Sphk2 deficiency induces thrombocytopenia by aberrant S1P₂activation. (A) Effects of S1P₁ (W146, 10 mg/kg, left) or S1P₂ (JTE-013, 1.2 mg/kg) antagonism on Sphk2 deficiency-induced thrombocytopenia (24-hour platelet counts). (B-D) Platelet counts and MPV in litters from independent intercrosses of S1pr2^+/− in a wild-type background (B), S1pr2^+/− in a Sphk2-deficient background (C), and of Sphk2^+/− in a S1P₂-deficient background (D). Note that although S1P₂ deficiency does not itself affect platelet counts, it rescues Sphk2 deficiency-induced thrombocytopenia. (E) Transmission electron micrographs of bone marrow from Sphk2^+/+, Sphk2^−/−, and Sphk2^−/−:S1pr2^−/− mice.
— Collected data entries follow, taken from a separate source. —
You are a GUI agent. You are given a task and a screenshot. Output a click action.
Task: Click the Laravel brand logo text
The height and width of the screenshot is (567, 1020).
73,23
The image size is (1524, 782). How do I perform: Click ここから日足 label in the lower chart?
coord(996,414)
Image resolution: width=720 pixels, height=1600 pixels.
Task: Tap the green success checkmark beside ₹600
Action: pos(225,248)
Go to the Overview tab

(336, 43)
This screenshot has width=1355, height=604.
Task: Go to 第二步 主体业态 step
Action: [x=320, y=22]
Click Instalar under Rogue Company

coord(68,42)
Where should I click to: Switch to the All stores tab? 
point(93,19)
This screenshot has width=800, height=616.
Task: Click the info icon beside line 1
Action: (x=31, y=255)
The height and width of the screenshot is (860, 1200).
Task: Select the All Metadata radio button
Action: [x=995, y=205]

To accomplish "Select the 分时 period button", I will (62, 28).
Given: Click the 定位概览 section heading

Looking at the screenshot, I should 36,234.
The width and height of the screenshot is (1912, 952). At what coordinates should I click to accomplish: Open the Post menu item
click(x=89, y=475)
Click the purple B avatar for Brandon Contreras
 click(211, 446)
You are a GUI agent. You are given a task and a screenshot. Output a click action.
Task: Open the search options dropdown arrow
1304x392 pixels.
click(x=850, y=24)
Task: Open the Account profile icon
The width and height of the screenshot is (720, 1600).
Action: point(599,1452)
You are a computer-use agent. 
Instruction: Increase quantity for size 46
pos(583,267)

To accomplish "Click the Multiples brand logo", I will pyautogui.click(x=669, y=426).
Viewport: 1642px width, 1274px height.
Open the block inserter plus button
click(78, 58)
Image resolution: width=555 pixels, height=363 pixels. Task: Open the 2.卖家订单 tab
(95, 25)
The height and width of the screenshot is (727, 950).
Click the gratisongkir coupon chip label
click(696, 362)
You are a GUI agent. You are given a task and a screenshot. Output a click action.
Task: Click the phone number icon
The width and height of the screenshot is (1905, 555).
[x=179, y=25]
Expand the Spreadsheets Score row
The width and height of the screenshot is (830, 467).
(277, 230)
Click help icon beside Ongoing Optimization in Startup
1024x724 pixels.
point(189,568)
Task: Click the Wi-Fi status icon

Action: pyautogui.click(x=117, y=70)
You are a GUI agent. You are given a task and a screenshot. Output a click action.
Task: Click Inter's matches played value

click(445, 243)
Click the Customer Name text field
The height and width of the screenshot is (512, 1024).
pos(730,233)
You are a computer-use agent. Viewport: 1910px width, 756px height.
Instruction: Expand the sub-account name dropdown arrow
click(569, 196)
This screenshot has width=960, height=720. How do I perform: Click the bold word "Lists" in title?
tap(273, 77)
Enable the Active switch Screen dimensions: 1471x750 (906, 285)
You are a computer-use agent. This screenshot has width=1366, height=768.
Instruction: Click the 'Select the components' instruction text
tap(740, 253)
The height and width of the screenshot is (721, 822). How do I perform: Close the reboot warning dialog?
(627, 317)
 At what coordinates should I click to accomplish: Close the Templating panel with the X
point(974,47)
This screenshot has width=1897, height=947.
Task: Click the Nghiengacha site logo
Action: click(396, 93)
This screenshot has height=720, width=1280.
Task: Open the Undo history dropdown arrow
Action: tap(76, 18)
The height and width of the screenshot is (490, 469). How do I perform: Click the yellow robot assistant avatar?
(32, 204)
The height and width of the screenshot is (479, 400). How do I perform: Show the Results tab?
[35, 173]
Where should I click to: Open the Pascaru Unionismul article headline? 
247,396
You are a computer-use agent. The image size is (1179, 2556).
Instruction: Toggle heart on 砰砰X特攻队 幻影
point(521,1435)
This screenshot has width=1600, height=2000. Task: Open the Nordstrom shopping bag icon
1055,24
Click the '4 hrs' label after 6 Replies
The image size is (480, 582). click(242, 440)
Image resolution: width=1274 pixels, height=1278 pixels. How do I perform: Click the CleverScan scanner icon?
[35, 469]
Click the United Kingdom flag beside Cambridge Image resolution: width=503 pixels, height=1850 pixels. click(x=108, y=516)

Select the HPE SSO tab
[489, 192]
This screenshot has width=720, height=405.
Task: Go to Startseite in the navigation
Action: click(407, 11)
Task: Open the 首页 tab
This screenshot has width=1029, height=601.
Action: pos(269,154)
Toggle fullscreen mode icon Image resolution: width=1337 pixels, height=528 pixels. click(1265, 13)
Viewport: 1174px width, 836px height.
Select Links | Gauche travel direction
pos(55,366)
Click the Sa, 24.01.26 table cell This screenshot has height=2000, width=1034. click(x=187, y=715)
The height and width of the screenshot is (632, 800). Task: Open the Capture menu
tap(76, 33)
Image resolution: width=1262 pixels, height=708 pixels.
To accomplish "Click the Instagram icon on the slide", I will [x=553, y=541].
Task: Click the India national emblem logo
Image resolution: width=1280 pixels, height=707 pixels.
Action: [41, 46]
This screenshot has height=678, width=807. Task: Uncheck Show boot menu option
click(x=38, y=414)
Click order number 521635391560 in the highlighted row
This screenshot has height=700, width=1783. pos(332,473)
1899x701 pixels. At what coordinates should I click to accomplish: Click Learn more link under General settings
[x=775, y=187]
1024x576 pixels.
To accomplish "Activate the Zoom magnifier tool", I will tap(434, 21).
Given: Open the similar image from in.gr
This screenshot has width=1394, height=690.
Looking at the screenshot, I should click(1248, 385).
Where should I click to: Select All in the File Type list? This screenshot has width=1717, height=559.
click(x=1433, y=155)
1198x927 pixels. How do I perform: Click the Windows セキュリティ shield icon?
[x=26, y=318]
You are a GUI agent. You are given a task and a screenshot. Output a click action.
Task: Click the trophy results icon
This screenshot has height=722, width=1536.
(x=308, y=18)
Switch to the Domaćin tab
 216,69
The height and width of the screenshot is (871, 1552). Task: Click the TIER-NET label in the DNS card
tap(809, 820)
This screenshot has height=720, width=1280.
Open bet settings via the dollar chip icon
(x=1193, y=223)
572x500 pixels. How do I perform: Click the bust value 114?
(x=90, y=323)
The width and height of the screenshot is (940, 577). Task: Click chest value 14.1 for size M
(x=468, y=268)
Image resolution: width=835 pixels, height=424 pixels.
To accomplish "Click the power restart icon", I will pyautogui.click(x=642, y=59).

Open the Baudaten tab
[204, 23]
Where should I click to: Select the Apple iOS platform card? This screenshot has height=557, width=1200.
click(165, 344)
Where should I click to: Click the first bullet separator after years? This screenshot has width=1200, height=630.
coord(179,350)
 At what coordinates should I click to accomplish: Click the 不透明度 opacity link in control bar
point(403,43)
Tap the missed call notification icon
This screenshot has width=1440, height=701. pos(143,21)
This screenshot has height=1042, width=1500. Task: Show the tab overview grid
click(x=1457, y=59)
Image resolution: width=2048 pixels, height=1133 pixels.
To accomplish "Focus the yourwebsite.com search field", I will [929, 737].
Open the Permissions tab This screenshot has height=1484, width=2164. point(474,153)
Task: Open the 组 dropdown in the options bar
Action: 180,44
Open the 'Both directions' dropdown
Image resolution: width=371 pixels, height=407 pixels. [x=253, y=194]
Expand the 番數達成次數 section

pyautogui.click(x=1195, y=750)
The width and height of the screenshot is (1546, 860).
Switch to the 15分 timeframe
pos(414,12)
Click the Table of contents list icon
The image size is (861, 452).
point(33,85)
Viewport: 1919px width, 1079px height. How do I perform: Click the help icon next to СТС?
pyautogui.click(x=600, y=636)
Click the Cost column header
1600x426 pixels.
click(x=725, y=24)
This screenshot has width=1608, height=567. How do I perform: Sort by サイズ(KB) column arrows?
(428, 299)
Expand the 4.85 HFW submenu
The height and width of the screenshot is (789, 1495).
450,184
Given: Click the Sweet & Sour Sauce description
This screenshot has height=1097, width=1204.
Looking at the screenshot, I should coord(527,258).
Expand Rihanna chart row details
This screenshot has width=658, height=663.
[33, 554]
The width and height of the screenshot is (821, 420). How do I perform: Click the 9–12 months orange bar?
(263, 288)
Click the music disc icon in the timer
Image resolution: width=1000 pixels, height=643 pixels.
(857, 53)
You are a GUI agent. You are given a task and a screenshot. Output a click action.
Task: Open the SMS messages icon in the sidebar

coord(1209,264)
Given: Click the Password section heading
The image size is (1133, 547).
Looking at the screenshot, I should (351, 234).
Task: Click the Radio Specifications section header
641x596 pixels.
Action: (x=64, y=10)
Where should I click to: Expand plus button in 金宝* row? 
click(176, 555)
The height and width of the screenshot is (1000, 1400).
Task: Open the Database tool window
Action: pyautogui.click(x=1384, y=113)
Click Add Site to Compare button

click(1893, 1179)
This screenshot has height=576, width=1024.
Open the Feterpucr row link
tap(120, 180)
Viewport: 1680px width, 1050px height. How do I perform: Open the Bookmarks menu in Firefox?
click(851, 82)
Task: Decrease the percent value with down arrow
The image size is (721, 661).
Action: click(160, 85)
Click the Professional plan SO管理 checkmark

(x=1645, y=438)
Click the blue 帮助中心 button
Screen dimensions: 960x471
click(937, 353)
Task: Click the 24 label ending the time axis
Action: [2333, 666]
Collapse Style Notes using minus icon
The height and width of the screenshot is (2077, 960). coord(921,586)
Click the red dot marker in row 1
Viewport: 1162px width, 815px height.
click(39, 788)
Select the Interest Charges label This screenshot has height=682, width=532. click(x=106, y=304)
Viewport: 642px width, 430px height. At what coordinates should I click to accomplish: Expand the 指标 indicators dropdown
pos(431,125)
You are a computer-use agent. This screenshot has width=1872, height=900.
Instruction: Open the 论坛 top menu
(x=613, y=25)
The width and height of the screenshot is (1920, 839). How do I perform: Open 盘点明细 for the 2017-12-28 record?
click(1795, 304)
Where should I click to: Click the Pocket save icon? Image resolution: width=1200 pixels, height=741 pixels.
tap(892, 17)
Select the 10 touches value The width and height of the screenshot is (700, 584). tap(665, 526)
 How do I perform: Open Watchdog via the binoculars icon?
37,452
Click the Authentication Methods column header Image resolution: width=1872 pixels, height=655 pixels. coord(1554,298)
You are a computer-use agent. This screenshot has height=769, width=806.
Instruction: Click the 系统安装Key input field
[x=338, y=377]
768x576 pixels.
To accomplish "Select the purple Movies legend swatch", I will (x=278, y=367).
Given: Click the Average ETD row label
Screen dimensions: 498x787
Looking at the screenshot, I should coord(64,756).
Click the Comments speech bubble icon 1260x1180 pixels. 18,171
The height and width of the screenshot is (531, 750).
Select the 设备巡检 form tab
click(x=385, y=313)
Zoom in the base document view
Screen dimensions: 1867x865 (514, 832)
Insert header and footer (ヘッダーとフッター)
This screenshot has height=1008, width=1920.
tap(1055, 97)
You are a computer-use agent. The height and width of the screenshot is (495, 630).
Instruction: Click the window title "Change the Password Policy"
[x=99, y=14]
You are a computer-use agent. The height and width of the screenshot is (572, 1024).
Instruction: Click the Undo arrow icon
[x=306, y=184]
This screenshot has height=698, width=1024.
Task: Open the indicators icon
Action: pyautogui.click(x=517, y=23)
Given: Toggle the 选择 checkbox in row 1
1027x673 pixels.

Although the majority of MKs from Sphk2^+/+ and Sphk2^−/−:S1pr2^−/− mice were singular and large, with a mature appearance and well-defined demarcation membrane systems (upper), MKs in Sphk2^−/− were highly heterogeneous, with clusters of immature MKs or mature MKs with limited DMS next to blood sinusoids (middle), low-contrast MK “ghosts” that appeared to be undergoing necrosis (bottom left, next to a normal MK) and platelet release within the bone marrow (bottom right). Representative images from n = 4 mice per genotype are shown. Scale bars, 2 μm. (F) Effect of a bolus injection of the Rho kinase inhibitor Y27632 (10mg/kg) on platelet counts in Sphk2^−/− and Sphk2^+/+ controls. Note a significant increase in platelet counts only in the knockout. (G) Sphingosine content of Sphk deficient platelets. Statistical analyses by 2-way analysis of variance (A,F) or the Mann-Whitney U test.